The 1851 A Minor Sonata by Robert Schumann (23 June 1961) casts an entirely different affect, one of what the composer characterized as a “headstrong” quality.  The gestures of the opening movement remain terse, built on intervallic germ cells that will return later in the score. Makanowitzky’s throaty engagement with the music drives it in a passion of whimsy and elegiac regret. The middle movement Allegretto serves as an intermezzo of the kind Brahms finds attractive. The final movement Lebhaft plays as a fierce toccata in a decisive Bach style, most likely influenced by Joseph Joachim.  The demonic tempo the two collaborators insist upon does achieve heroic, if tragically obsessive, proportions.

Stravinsky’s neo-Classic 1932 Duo Concertante, the result of the composer’s encounter with violinist Samuel Dushkin, while paying homage to archaic forms, indulges Makanowitzky’s penchant (23 June 1961) for slicing, acerbic aggression. The first Eclogue, for instance, plays like an inflamed buzz saw; so, too, the Gigue.  Drone effects, double stops, triplet figures, harmonics, all glide by between the two participants with no sense of technical obstacles. Small wonder one conductor compared Stravinsky’s music to “roughage” to cleanse our musical palette. Both the Eclogue II and the final Dithyrambe proffer a lyrical side to Stravinsky that remains his most attractive element, harkening to his romantic ethos while a pupil of Rimsky-Korsakov.  The other “concession” is the modern temper, the Schoenberg 1949 Phantasie, perpetually startles in its collapse of classical means into a confined space. Its grazioso section, for instance, in 9/8 meter, seems to consolidate ternary form into 12 measures.  Both expressive and declamatory, the work – and Makanowitzky’s performance of 29 March 1963 – passionately declaimed through the 12-tone technique – using two groups of six notes each – how many divergent emotions can evolve, collide, and coalesce within the composer’s challenging syntax.

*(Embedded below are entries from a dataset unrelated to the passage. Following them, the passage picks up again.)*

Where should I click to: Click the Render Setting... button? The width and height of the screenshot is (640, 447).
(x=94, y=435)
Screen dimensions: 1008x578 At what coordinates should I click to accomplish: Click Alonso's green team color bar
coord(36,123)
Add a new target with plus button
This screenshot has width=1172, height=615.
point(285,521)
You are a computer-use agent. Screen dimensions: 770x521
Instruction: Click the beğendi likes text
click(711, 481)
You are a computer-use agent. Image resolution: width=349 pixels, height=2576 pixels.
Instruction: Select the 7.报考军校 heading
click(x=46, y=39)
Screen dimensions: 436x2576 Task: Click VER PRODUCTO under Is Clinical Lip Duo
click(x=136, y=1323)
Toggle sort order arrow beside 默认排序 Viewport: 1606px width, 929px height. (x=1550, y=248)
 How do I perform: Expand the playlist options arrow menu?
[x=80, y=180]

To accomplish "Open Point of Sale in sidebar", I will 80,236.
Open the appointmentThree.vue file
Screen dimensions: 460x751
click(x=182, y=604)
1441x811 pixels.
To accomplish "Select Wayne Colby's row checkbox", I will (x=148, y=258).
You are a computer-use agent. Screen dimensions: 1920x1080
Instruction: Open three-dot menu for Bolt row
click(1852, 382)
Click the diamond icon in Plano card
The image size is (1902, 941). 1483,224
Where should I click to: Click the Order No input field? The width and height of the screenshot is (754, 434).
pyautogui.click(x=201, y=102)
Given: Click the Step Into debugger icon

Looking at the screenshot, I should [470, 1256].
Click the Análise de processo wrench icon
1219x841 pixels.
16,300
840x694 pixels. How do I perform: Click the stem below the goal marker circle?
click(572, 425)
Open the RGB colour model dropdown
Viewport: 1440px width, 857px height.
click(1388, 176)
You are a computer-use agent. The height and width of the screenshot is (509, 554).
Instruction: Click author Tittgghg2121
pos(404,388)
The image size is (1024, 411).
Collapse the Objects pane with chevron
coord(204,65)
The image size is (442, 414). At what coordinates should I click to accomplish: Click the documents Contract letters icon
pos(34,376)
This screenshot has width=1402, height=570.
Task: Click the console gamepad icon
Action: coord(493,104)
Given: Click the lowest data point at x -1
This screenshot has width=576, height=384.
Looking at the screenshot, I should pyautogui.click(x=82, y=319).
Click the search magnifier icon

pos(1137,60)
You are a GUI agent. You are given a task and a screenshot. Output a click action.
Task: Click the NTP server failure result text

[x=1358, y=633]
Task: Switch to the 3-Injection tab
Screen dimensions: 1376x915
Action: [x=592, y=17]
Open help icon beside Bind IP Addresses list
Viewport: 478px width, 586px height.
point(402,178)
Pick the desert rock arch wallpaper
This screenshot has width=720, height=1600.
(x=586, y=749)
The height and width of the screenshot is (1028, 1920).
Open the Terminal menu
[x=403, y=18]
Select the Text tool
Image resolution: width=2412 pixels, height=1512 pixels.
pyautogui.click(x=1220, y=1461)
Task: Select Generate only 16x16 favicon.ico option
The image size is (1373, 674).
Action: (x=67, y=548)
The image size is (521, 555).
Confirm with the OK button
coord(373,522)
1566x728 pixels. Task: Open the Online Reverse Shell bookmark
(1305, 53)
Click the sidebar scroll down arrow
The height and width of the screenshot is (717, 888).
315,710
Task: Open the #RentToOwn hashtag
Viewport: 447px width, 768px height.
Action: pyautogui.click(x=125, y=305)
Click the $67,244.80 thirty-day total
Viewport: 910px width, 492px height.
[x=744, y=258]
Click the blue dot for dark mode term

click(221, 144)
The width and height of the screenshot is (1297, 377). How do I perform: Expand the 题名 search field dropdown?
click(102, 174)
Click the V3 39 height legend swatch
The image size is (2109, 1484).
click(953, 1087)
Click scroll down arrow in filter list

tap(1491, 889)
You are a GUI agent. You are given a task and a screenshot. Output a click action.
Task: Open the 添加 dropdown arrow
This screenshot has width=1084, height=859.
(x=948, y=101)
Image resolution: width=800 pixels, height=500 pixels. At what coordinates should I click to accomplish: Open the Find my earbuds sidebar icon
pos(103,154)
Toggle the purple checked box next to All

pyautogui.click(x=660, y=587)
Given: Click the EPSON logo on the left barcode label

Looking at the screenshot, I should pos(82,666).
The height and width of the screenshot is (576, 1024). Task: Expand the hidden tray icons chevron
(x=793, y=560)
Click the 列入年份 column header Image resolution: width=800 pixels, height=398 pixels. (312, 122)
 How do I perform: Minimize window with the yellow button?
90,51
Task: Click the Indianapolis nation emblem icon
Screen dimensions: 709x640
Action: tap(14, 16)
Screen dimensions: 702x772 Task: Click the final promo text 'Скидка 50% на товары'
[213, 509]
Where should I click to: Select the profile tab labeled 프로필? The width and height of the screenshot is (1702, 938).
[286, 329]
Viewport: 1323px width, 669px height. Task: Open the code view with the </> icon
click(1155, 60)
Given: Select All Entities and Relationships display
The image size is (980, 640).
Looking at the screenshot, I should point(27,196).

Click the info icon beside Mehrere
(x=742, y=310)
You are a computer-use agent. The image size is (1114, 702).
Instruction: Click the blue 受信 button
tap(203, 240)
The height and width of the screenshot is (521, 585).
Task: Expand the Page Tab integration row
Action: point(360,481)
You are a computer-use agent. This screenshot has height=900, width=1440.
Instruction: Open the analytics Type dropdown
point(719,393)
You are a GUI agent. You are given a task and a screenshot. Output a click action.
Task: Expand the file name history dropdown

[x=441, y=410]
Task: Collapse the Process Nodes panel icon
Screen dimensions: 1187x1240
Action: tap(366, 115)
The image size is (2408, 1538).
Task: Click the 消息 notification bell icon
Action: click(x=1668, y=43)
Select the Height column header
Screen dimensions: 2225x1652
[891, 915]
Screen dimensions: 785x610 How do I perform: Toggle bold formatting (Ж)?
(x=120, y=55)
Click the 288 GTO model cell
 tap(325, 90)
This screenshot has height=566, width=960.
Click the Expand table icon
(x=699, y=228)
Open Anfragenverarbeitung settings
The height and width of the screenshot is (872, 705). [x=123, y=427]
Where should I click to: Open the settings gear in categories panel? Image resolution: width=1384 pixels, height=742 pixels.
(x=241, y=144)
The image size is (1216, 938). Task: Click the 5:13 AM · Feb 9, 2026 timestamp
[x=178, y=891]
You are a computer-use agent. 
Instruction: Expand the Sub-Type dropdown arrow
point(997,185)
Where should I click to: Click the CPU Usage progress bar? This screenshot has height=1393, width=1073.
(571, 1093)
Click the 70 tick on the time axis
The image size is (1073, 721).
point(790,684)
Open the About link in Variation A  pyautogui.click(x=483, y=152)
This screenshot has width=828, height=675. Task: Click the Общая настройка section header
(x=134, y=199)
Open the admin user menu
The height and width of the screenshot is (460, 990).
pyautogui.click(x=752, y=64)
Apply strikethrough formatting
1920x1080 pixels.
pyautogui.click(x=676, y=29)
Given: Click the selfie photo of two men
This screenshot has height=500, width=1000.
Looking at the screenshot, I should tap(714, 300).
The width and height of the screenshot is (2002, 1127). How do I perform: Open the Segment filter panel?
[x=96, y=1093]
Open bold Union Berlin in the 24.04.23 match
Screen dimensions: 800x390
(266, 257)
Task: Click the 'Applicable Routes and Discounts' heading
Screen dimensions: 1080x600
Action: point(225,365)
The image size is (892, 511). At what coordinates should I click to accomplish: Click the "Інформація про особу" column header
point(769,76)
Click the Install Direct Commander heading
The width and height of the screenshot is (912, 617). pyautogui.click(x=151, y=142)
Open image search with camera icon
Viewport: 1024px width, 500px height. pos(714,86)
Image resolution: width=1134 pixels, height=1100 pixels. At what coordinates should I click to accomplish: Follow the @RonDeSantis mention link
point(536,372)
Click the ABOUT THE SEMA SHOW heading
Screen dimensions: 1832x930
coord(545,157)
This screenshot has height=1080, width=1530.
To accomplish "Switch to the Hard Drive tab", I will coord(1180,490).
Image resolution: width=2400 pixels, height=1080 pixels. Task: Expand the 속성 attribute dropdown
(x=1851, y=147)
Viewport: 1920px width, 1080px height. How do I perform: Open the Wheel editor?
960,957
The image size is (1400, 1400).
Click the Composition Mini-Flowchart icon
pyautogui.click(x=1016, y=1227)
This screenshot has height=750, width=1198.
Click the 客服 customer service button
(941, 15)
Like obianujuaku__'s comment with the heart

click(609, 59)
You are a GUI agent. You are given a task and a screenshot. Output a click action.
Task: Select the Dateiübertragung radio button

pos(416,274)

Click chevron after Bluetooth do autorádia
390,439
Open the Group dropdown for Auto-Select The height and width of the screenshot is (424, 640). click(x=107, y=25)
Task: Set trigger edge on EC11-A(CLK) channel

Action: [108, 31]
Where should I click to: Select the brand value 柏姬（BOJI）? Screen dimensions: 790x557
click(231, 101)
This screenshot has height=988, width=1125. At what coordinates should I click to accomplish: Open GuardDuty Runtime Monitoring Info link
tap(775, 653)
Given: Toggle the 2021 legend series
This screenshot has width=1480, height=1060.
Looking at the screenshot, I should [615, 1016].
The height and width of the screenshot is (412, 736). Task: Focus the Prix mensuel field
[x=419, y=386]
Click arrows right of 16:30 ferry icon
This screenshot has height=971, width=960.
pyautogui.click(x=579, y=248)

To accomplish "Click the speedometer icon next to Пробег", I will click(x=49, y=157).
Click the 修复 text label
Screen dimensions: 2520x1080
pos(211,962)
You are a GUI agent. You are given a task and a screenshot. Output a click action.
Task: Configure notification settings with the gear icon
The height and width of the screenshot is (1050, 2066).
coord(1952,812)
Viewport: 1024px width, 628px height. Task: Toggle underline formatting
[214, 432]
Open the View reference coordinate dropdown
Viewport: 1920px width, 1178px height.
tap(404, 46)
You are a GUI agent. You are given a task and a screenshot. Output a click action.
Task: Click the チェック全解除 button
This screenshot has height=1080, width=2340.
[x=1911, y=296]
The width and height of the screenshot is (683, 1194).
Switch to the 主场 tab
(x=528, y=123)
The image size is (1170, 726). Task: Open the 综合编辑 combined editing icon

The ultimate antidote to the “modernism” of Schoenberg’s compression of Classical form lies in Makanowitzky’s plaintive evocation of the Brahms “Regenlied” Violin Sonata (29 March 1963), as idiomatic and sympathetic reading as ever intoned by fellow Brahms acolytes Francescatti, Szeryng, Szigeti, and Grumiaux. Noel Lee sets the autumnal tone for the Adagio, a thoughtful series of measures that suggest what the pianist might have brought to the Brahms intermezzi.  The b minor middle section carries a resigned sadness by which Brahms meant to convey his feelings about the passing of his godson, Felix Schumann. Clara Schumann once stated that the last movement, opening in g minor – from the song Nachklang, Op. 59 – could accompany her into the next world. Perhaps this is the performance she still hears.

In 1942, aged twenty-two, Makanowitzky inscribed three items for the Voice of America in rather cloudy shellac sound. The G Minor Variations by Mozart enjoy an aristocratic sense of melodic extension. The Stravinsky piece is his answer to a certain Russian’s bumblebee. The largest of the three works, that by Jean-Joseph de Mondonville (1711-1772), offers a lovely sonata played with charming sympathy for its rococo style.